Yo no diría más honestos. Yo diría que con frecuencia los que hacen periodismo escrito consideran como una virtud el ser objetivos y no pienso que eso sea posible, pues traemos mucho bagaje cultural con nosotros. Si yo vivo en Estados Unidos, yo tengo ciertos prejuicios, los conozco, no puedo sacarlos de mi mente. Si yo estoy en un país musulmán también pensaré de cierta manera. Uno tiene que reconocer sus propios prejuicios y no decir: Oh, soy neutral. Ningún periodista americano te dirá que es neutral si va a Afganistán y comparte con soldados americanos. Ellos no dirán: estos son solo miembros de una nación que está peleando por aquí. Quizás compartan los mismos equipos de fútbol, conozcan a los mismos personajes televisivos... Eso no es ser neutral. No se puede serlo.

¿Y qué resulta del creer que sí se puede serlo?
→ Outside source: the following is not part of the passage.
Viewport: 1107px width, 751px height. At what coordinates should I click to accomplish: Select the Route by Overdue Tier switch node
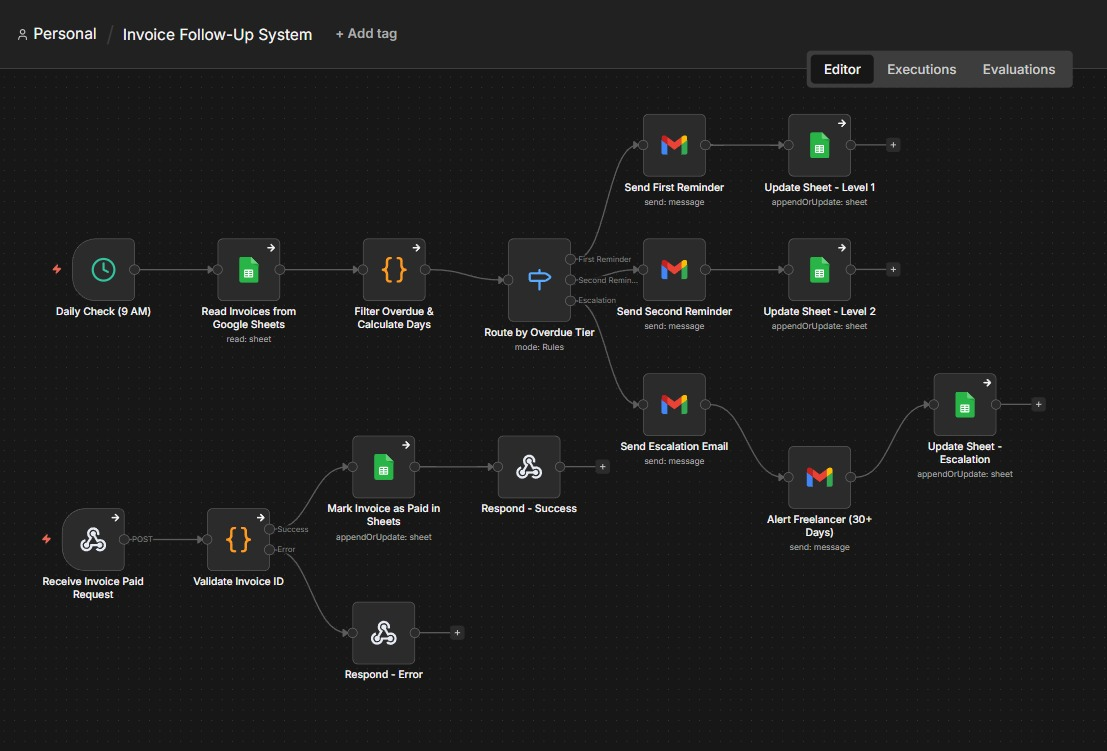click(539, 280)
A menudo, en el campo, en el Medio Oriente, estoy seguro de que el periodista estadounidense sabe exactamente lo que está sucediendo. Pero lo que escribe es diferente de lo que sabe. Cree que no puede interponer, en la historia, lo que realmente piensa. Sabe que a pesar de que siente que este lado es más amplio que el otro, dará el mismo tiempo a ambos lados. En el periodismo estadounidense, la idea, de alguna manera, se reduce a que siempre hay dos lados de la historia y la verdad reposa en el medio, y yo no creo en eso. Creo que... ¿quién sabe dónde está la verdad?, intentamos encontrarla. La verdad es decirle a alguien (así cómo tú y yo estamos hablando): «si tú quieres saber qué pasó en el Medio Oriente, yo estuve allí… Y quiero decirte también lo que pensé a partir de lo que vi». Tienes que confiar en el periodista en esa caminata. El periodismo estadounidense vacía todo tipo de análisis. Ahora, el periodismo de investigación es un poco diferente a eso, los periodistas están buscando algo [en particular], creo que son buenos en ese terreno. También hay un buen periodismo estadounidense.

Hoy, Joe Sacco no quiere narrar más historias que lo obliguen a dibujar una AK-47, quiere investigar otro tipo de violencia, una que no incluya balas, pero sin dejar de buscar su mismo tipo de entrevistados. Sobre ellos, los personajes con los que ha hablado para hacer sus reportajes, cuenta que suele enviarles sus libros ya publicados o llevárselos personalmente.

¿Y cómo te sientes cuando vuelves a verlos?

¿Cómo me siento? Esa es la parte más importante. Que alguien del lugar diga que se puede reconocer a sí mismo o una situación suya en mis dibujos. Eso significa mucho más para mí que una buena crítica. Las críticas especializadas ayudan a vender libros, pero lo otro significa más para mí.